SOURCE TEXT:
========================================

Schema Migration with Hibernate and FlywayDB

    Vlad Mihalcea
    Vlad Mihalcea

    This tutorial explains the benefits of using an automated schema migration tool such as FlywayDB, as well as the limitations of the Hibernate schema generation utility (hbm2ddl). The article assumes almost no knowledge of Hibernate, and it can be read by both junior and senior developers alike.


    In a relational database, data is stored in table rows, and relations are expressed through a foreign key. While the database is responsible for storing and retrieving data, the business logic is usually embedded in the application layer. When using an object-oriented programming language, the object graph becomes the most natural representation of data. The discrepancy between graph-like structures and database tuples is typically known as the object-relational impedance mismatch.

    The object-relational mapping (ORM) pattern aims to address this problem, and Hibernate ORM is undoubtedly one of the most successful implementations of this pattern. However, Hibernate is more than an ORM framework that conforms to the Java Persistence API specification.

    Hibernate is a data access framework implementing many patterns that have been popularized by Martin Fowler in his book Patterns of Enterprise Application Architecture. For instance, aside from the typical object-relational mapping feature, Hibernate also implements the following data access patterns:

    Data Model Duality

    While the ORM tool allows us to translate the object graph state changes into SQL statements, we are still managing two distinct data models. On one side, the database schema defines the rules for how data is ought to be stored, whereas on the application side, the domain model is an object-graph mirror of the underlying database schema.

    So, who is in charge of driving the model representation? Is it the database or the domain model?

========================================

DATA PROVIDED:
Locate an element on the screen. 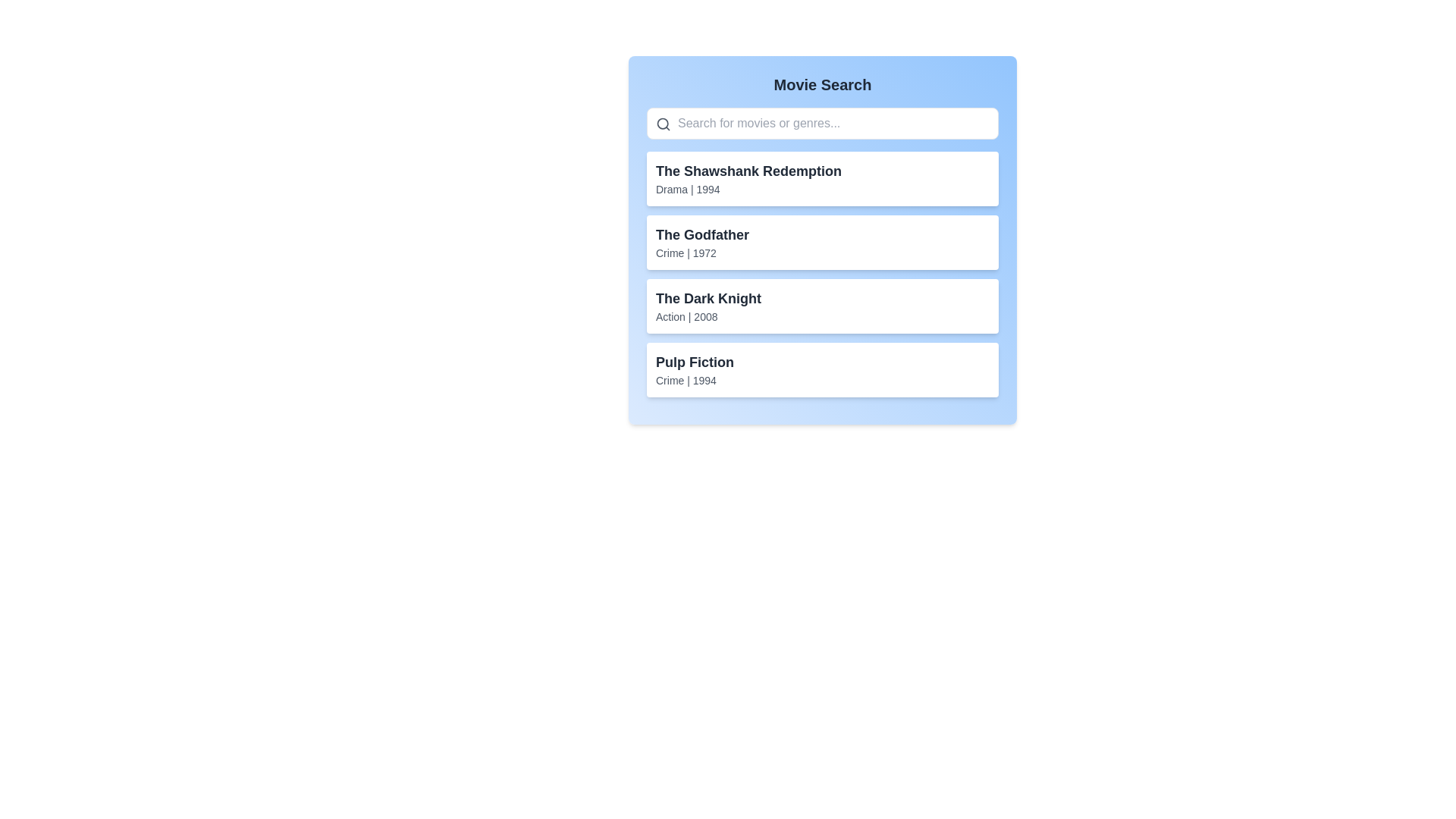  text block displaying 'Pulp Fiction' with the genre and year 'Crime | 1994', which is the fourth entry in the movie list is located at coordinates (694, 370).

========================================

REQUESTS:
1) Do these statements agree with the schema migration article? For each, answer yes or no and quote the exact words from the article that decide it.
(a) Hibernate implements patterns that Martin Fowler popularized.
(b) Business logic is usually embedded in the database.
(c) The article expects readers to already know Hibernate well.
2) Write the next part of the schema migration article, picking up after its final sentence.
You won't need the material for this.

EXPECTED OUTPUTS:
1)
(a) Yes: "Hibernate is a data access framework implementing many patterns that have been popularized by Martin Fowler in his book Patterns of Enterprise Application Architecture."
(b) No: "the business logic is usually embedded in the application layer."
(c) No: "The article assumes almost no knowledge of Hibernate, and it can be read by both junior and senior developers alike."

2)
    Schema ownership

    Hibernate has long been offering a schema generation tool which takes the entity mappings and translates them to an actual database schema. This tool is very useful for testing. For instance, Hibernate unit tests rely on it to generate a new database schema prior to running the test suite, only to drop every newly created database structure after the tests have been run.

    Aside from creating and dropping the schema, this tool offers an update option which is supposed to generate a DDL script that is capable of migrating an old database schema to a newer version given by the current entity structure.

    However, using hbm2ddl’s automatic schema generation for a production environment is not recommended because it does not support every database-specific DDL structure (like partial indexes, user-defined types, triggers, checks, etc.). So as soon as a database schema takes advantage of an advanced DDL feature, schema migration must also use them and this can only be done through manually created incremental scripts.

    The schema ownership goes to the database, and the application-level domain model is mapped to the underlying database structures.


    Schema migration

    Just like the code base evolves, so does the database schema. In fact, the scripts that generate the database schema are source code as well, and all the source code resides in a Version Control System, like Git.

    The database schema evolution must be captured by incremental schema migration scripts. Every time the database schema must undergo a certain change, a new schema migration script is added.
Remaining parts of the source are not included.